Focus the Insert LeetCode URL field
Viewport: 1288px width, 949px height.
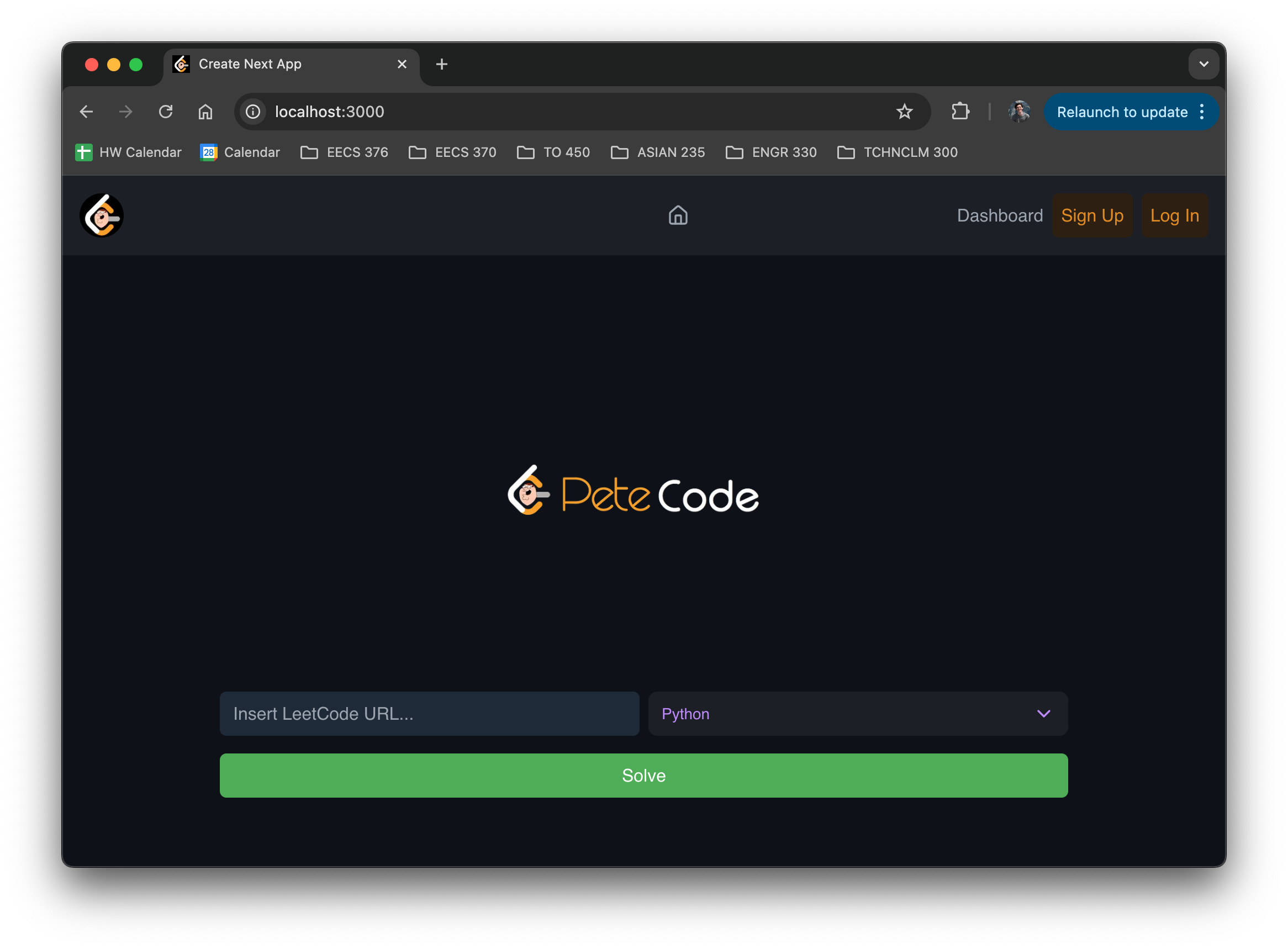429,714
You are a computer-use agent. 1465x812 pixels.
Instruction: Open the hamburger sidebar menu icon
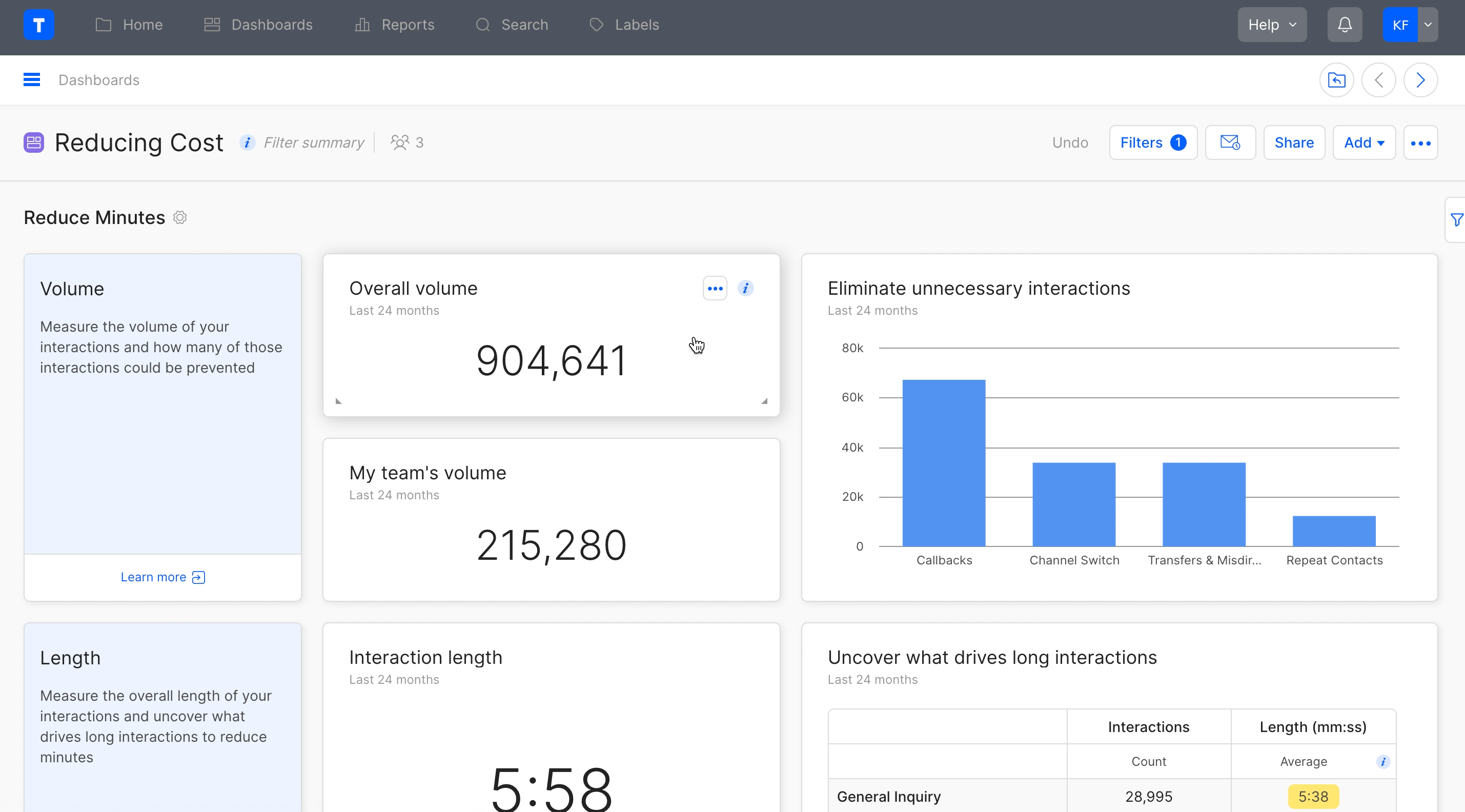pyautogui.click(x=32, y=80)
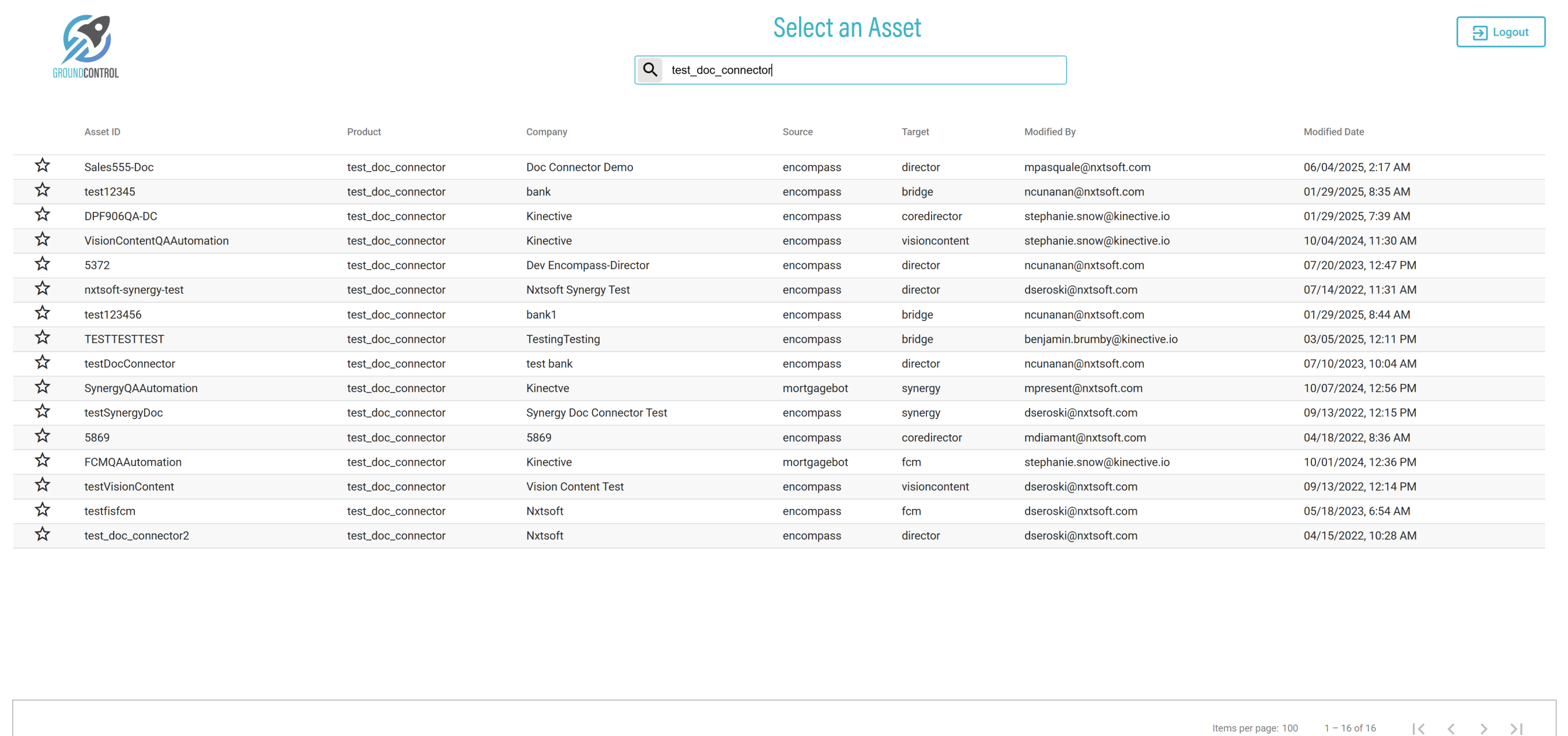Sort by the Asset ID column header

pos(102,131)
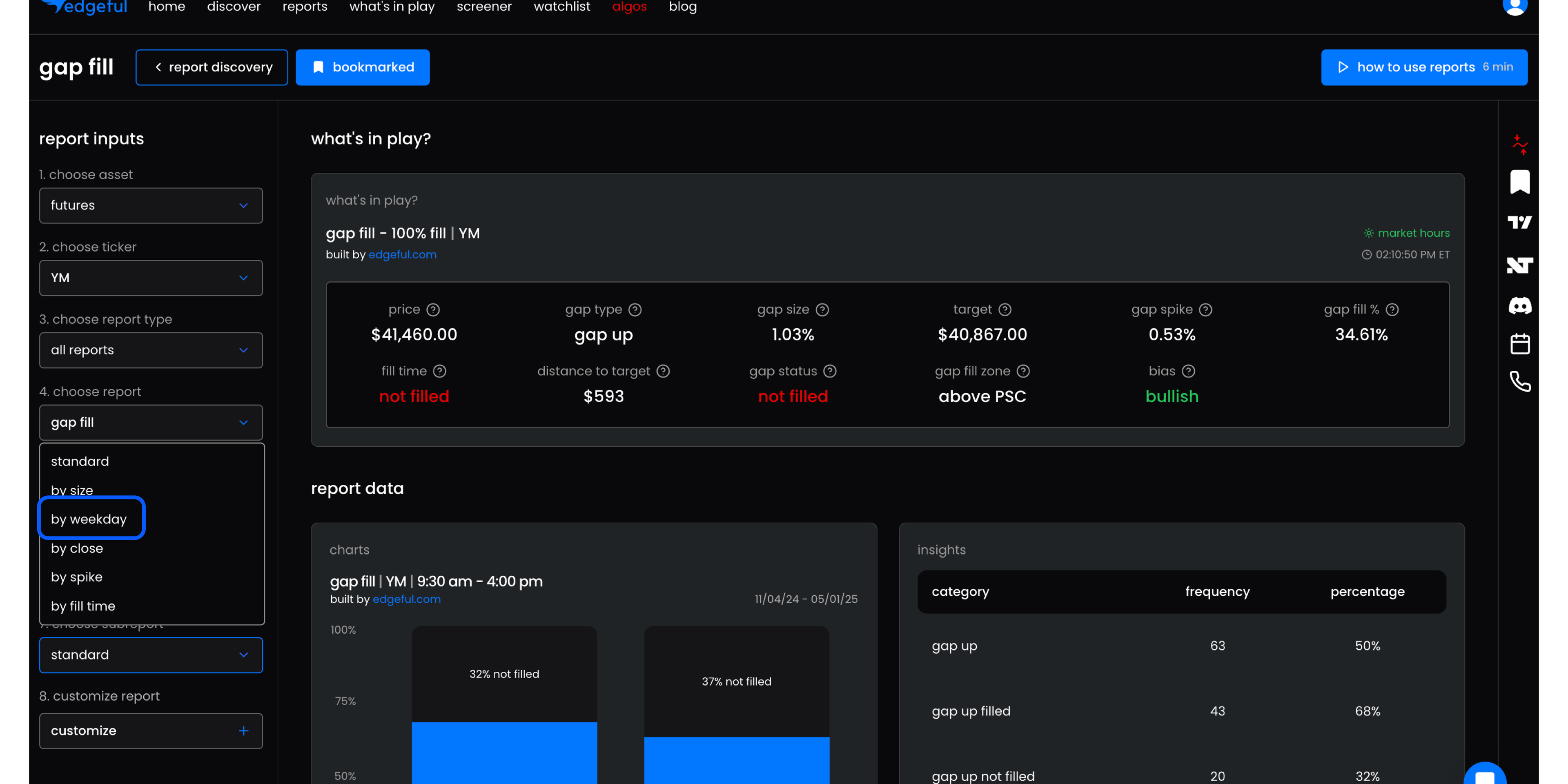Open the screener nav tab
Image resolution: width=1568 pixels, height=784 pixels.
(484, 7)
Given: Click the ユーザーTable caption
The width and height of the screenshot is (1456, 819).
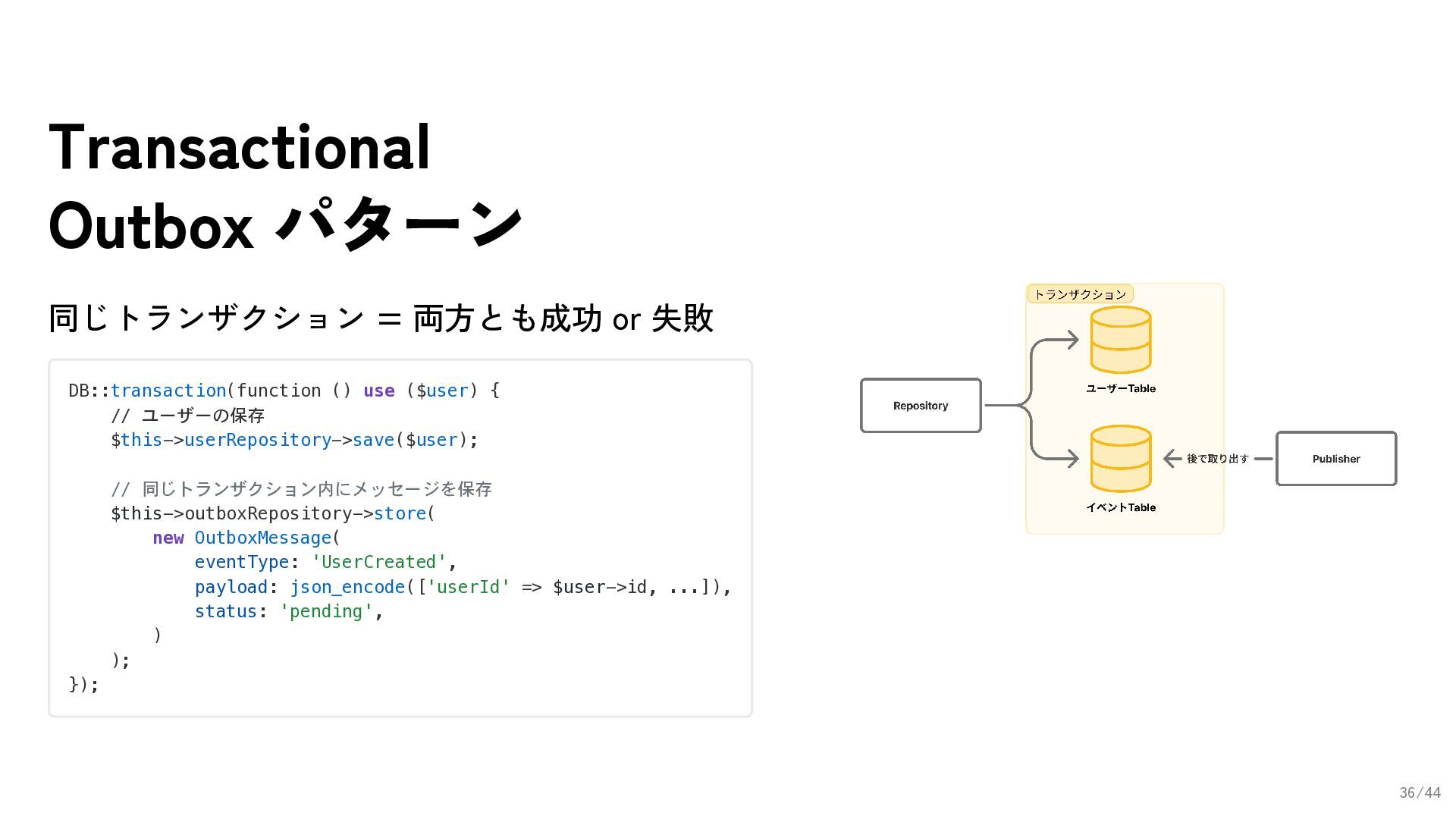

Aim of the exercise
Can you restate all the records above word for word while dropping the pictures?

Answer to this task
Focus the Insert LeetCode URL field
Viewport: 1288px width, 949px height.
429,714
You are a computer-use agent. 1465x812 pixels.
Instruction: Open the hamburger sidebar menu icon
pyautogui.click(x=32, y=80)
Sort by the Asset ID column header

pos(102,131)
Open the screener nav tab
Image resolution: width=1568 pixels, height=784 pixels.
(484, 7)
Given: Click the ユーザーTable caption
The width and height of the screenshot is (1456, 819).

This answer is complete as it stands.